Recorded data →

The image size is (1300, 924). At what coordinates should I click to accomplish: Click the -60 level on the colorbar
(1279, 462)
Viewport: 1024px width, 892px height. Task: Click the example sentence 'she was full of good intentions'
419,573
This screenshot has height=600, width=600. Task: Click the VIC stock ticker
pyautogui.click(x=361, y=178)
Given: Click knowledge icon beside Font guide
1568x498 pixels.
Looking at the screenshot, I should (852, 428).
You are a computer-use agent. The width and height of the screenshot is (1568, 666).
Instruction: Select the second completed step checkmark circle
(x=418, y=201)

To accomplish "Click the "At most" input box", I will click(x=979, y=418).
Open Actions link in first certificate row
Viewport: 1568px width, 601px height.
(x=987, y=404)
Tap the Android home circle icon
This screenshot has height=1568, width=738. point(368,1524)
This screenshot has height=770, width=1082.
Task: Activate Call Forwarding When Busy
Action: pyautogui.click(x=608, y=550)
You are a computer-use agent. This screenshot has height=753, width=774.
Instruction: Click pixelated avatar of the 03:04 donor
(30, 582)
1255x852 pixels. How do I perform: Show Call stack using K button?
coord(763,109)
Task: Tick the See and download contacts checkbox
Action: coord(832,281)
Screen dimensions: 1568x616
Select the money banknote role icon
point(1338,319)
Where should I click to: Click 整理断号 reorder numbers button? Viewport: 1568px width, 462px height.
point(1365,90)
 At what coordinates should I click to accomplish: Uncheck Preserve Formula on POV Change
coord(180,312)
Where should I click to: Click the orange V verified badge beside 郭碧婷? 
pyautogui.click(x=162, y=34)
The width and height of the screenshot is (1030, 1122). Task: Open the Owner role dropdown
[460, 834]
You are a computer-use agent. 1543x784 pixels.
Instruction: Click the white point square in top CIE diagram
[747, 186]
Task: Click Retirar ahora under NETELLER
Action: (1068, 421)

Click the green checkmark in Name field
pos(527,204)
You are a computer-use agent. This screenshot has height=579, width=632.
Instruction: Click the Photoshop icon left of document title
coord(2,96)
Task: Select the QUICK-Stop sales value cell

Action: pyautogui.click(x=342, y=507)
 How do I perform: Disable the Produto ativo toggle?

Problem description → Could you output exactly the lines from the one containing "Instruction: Click the white" to the end of the entries above, both included, and no others?

Task solution →
Instruction: Click the white point square in top CIE diagram
[747, 186]
Task: Click Retirar ahora under NETELLER
Action: (1068, 421)

Click the green checkmark in Name field
pos(527,204)
You are a computer-use agent. This screenshot has height=579, width=632.
Instruction: Click the Photoshop icon left of document title
coord(2,96)
Task: Select the QUICK-Stop sales value cell

Action: pyautogui.click(x=342, y=507)
 How do I perform: Disable the Produto ativo toggle?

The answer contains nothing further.